5. Eight of Pentacles and Two of Pentacles. This is the Vishudda throat chakra, which governs our conscious expression. The card on the left is our inner voice, while the right side signifies the outer voice. The Eight suggests a strong dedication to achieving self-awareness for its own sake, and is willing to work diligently at it; the outer voice weighs its words carefully as the juggler weighs his Pentacles, in order to avoid making the kind of waves that are tossing the ships behind him. Combined, the cards signify someone who is articulate, well-spoken, and who likewise appears well-rounded—at least to the outside world.
6, King of Wands and Two of Wands. This is the “third eye” Ajna chakra, which governs our ability to transform our thoughts and visions into outward manifestations and accomplishments. Here, the masculine element of Wands suggests that the querent is a creative dynamo who can accomplish anything she wishes if she applies herself. If anything has held her back, perhaps it is her tendency at times to be distracted by the “little things” signified by the image of the Two; this sometimes indicates perfectionism, “sweating the details” to an unhealthy degree, and could be an outward manifestation of the “anal retentiveness” we discussed earlier with the Foundation chakra.
7. Ace of Swords.
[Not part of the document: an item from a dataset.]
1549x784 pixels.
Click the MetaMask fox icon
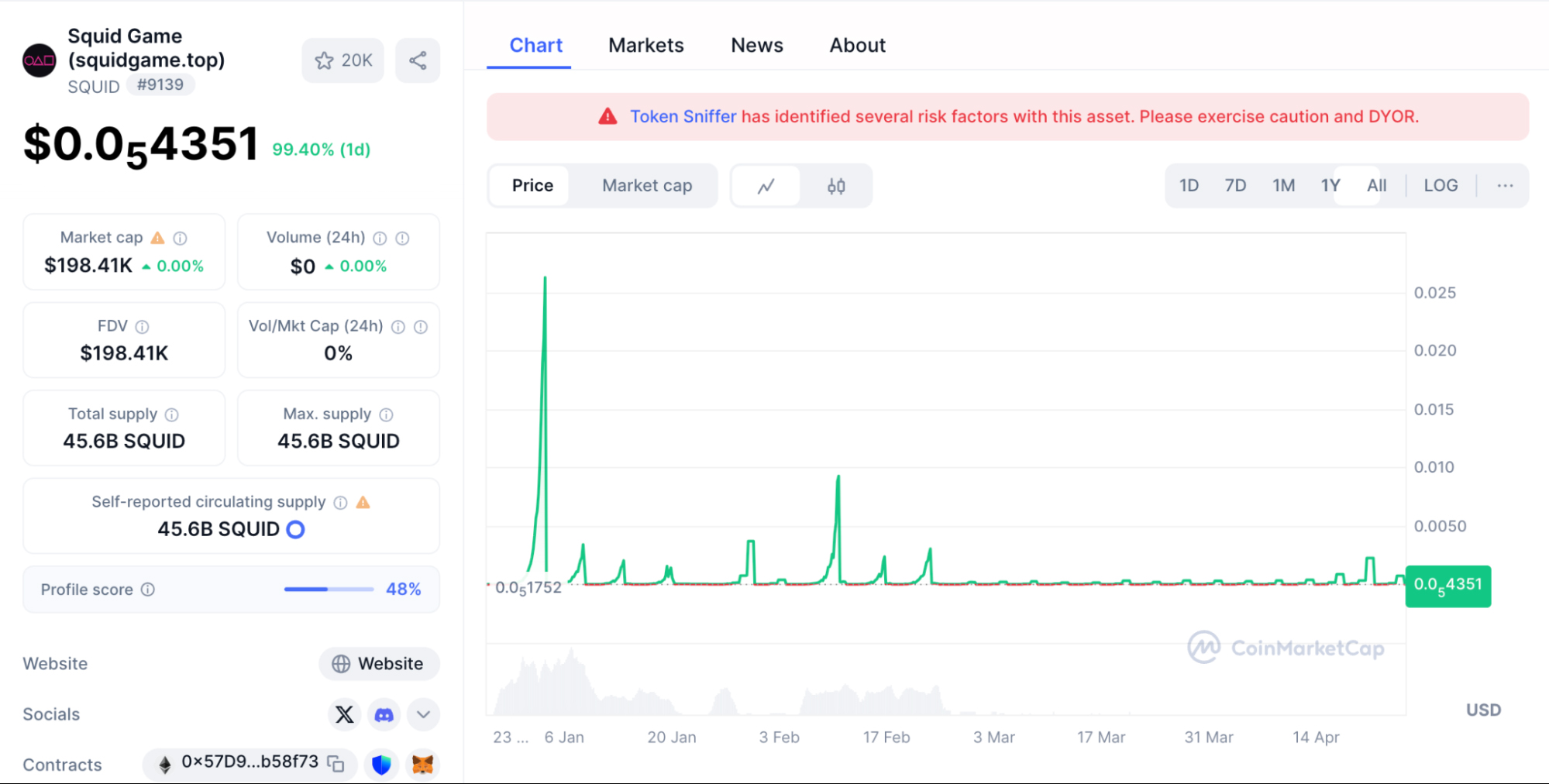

This is the “crown” Sahasrara chakra, which governs our loftiest hopes and highest aspirations. The Ace is, of course, a symbol of power—and in this position, posits a force of great good or great ill. If the querent is successful or prominent in her chosen field, it is a warning to wield her power over others judiciously. The Ace in this position could also speak to the querent’s feeling of powerlessness, or of a personality type who is constantly striving—sometimes at the expense of others, and other times at the expense of her own mental health. This could also be a sign of a “revenge fantasy”—or worse, an intimation of self-destructive tendencies implied by the Seven of Cups.
A cause for concern in this reading arises when we examine the “middle pillar” of the spread. Each of the four cards depicts a type or stage of struggle, and seeing them aligned here in this manner suggests a troubling, and potentially destructive, force of karmic energy at play. Implications are of a state of inner unrest, and while our querent may appear as if she “has her act together” in public, something deep within her psyche is notably out of balance. It is not proper for me as a reader to speculate about the causes of this condition unless the querent wishes to volunteer further information, but if she were to ask me for advice to take away based on this reading, it would likely be, “Act not in haste, and avoid following your impulses today. Sometimes, doing no-thing is better than doing something, especially if “some thing” turns out to be the wrong thing.”